Advancements in Recognizing Partial Discharge Root Causes through AI
Konferenz: VDE Hochspannungstechnik - 5. ETG-Fachtagung
11.11.2024-13.11.2024 in Berlin, Germany
Tagungsband: ETG-Fb. 175: VDE Hochspannungstechnik 2024
Seiten: 5Sprache: EnglischTyp: PDF
Autoren:
Huecker, Thomas (University of Applied Sciences – HTW Berlin)
Inhalt:
Partial Discharge (PD) measurements have emerged as a crucial tool for evaluating the integrity of insulation in electrical systems. While PD levels traditionally guide the commissioning of new equipment, identifying the underlying root cause of PD and estimating potential risks remain challenging tasks that require the expertise of skilled professionals.
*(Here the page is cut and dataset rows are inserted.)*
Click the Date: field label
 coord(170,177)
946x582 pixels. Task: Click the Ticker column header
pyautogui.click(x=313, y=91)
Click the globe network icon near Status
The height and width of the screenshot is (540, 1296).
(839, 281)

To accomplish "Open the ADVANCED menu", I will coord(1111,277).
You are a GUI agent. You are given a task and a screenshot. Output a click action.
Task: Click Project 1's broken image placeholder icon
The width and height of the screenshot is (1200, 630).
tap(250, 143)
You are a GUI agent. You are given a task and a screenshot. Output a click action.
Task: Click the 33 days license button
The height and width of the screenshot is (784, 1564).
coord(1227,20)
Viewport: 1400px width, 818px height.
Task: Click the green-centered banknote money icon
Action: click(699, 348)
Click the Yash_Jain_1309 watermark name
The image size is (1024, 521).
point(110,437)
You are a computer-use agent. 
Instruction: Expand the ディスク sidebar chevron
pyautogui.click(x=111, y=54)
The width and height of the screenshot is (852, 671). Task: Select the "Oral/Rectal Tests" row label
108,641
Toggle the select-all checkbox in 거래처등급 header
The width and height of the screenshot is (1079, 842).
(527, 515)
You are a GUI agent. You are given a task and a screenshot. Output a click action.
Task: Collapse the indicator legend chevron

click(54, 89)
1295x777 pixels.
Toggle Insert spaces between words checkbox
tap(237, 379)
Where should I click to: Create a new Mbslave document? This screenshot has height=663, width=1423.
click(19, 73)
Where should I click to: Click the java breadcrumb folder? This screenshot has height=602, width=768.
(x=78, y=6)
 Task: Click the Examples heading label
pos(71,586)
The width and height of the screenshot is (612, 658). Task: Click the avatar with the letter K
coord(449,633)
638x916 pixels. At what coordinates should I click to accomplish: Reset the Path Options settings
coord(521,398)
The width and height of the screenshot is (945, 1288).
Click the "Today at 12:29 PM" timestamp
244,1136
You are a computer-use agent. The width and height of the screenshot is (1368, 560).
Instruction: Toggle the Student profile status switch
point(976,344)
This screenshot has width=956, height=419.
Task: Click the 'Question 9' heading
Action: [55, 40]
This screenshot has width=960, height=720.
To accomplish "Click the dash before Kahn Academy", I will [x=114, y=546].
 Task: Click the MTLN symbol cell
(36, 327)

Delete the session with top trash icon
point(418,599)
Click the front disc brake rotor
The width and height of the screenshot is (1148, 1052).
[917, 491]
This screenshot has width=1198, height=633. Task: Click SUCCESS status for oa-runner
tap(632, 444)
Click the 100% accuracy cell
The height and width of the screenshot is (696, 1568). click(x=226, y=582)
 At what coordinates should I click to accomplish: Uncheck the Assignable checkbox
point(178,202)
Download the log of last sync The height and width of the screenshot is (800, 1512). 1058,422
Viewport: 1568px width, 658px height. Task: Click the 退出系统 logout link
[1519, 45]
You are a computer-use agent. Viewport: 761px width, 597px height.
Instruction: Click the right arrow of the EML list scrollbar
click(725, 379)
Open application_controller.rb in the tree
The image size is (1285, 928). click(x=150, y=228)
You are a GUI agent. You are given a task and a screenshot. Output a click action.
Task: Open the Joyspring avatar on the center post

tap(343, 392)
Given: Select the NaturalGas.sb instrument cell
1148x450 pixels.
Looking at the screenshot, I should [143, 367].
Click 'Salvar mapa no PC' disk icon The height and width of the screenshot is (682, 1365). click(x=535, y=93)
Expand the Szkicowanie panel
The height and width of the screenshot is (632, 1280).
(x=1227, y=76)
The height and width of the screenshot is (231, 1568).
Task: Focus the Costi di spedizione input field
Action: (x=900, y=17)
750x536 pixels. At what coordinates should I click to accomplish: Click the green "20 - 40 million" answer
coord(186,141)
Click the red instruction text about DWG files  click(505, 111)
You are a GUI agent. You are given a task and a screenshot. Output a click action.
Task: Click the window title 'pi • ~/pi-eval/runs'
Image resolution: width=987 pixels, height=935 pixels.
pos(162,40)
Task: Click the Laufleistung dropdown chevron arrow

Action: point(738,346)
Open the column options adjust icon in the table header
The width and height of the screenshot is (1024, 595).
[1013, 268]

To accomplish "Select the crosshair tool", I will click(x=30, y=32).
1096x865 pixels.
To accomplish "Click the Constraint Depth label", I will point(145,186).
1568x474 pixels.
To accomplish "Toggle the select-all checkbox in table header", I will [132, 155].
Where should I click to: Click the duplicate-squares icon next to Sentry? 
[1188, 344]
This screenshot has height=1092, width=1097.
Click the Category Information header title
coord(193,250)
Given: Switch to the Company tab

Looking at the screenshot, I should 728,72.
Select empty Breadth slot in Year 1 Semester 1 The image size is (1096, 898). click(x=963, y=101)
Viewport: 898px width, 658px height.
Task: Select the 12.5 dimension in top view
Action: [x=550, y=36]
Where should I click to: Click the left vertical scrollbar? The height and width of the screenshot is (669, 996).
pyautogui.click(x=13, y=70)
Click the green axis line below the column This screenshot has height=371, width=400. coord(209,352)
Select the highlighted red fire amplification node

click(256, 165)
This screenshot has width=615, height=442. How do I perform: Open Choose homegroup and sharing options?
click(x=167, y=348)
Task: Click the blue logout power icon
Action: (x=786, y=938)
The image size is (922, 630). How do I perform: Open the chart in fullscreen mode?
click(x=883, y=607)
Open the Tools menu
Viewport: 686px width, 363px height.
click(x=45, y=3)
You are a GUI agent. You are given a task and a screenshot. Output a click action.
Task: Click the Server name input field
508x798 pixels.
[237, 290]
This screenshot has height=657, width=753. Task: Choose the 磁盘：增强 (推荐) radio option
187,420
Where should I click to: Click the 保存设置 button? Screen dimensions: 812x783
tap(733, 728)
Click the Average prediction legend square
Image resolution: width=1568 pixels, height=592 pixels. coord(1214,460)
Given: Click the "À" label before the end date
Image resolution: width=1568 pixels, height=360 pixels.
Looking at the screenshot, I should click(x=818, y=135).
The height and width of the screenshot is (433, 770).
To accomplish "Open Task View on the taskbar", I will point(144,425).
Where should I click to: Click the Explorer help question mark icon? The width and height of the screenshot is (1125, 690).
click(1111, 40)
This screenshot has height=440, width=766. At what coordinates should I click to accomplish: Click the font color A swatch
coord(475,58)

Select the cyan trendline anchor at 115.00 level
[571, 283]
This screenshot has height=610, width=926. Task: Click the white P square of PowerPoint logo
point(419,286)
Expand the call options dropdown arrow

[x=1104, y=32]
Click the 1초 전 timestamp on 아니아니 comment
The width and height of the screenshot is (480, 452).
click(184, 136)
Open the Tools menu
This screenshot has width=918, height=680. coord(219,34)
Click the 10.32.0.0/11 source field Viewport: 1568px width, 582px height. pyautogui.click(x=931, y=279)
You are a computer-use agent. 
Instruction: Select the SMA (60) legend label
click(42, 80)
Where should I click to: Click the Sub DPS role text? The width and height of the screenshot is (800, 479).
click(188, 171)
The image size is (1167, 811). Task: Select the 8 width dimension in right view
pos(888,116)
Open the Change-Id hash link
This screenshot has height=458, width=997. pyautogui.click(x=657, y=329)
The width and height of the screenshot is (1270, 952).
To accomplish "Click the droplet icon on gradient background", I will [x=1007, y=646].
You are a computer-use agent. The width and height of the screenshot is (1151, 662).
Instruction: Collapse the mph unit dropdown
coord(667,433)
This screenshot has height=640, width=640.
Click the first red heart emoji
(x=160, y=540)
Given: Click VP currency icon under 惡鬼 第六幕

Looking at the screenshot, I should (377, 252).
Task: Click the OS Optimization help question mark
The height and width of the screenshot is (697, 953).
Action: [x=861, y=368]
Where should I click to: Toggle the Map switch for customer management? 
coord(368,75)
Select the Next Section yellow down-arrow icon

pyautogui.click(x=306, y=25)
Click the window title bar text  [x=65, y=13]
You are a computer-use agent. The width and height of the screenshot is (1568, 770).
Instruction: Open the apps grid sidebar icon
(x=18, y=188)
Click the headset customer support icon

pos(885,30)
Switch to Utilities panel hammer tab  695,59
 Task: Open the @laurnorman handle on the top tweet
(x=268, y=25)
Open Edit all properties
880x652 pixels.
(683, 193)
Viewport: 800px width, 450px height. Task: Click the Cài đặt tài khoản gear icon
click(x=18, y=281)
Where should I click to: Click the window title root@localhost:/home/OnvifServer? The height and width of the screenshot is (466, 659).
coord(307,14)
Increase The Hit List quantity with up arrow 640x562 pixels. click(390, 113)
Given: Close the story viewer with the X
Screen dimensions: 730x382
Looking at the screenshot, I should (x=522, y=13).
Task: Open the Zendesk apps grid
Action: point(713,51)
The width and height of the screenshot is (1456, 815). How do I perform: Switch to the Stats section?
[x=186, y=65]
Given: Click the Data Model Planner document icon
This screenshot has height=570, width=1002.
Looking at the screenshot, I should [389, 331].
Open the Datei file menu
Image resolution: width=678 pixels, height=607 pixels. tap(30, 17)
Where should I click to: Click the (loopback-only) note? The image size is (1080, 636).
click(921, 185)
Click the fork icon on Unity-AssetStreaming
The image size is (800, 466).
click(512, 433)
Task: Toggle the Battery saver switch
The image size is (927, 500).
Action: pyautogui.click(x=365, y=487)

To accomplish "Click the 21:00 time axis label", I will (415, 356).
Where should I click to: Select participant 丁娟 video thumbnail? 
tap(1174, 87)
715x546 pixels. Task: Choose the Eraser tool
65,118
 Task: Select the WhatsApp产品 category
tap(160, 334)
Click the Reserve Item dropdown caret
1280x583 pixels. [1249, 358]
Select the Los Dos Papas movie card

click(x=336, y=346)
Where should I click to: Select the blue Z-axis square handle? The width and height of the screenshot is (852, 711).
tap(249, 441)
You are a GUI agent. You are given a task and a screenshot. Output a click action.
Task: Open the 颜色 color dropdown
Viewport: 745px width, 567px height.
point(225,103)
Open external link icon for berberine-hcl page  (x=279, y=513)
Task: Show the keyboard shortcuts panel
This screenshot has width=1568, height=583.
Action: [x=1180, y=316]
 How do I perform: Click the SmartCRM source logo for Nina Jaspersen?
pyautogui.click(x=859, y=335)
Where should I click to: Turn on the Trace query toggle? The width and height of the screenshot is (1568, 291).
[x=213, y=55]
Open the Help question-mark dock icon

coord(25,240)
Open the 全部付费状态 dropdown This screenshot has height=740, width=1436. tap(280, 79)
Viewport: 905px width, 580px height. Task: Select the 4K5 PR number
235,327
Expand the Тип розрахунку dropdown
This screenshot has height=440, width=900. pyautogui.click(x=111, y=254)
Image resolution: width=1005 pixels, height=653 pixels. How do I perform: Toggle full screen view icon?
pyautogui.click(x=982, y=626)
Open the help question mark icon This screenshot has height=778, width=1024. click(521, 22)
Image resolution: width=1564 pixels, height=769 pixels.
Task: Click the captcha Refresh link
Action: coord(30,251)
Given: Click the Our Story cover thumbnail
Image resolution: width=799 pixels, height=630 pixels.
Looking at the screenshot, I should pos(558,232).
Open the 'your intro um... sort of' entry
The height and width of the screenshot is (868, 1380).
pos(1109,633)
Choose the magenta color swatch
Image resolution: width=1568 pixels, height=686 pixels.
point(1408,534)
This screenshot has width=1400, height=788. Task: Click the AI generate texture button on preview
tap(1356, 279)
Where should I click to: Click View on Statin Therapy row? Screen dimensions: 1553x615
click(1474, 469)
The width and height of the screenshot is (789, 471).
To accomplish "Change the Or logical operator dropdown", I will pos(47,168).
Over the past 25 years, rudimentary artificial intelligence algorithms have been employed to assist operators in this endeavor, albeit with limited success, achieving a recognition rate of around 80-85%. However, recent advancements in machine learning and Artificial Intelligence (AI) have significantly enhanced these capabilities. This paper utilizes the latest AI toolboxes to improve recognition performance. The author investigated the results of 118 different AI algorithms using 3515 industrial GIS PD measurements and compared them with older algorithms. Among the various algorithms tested, the Light Gradient Boosting Machine algorithm (Light GBM) exhibited the highest performance, achieving a recognition rate of 97.3% on untrained datasets. Further optimization of the algorithm was conducted, followed by a discussion on the effectiveness of the 134 recognition features utilized and which ones can be omitted.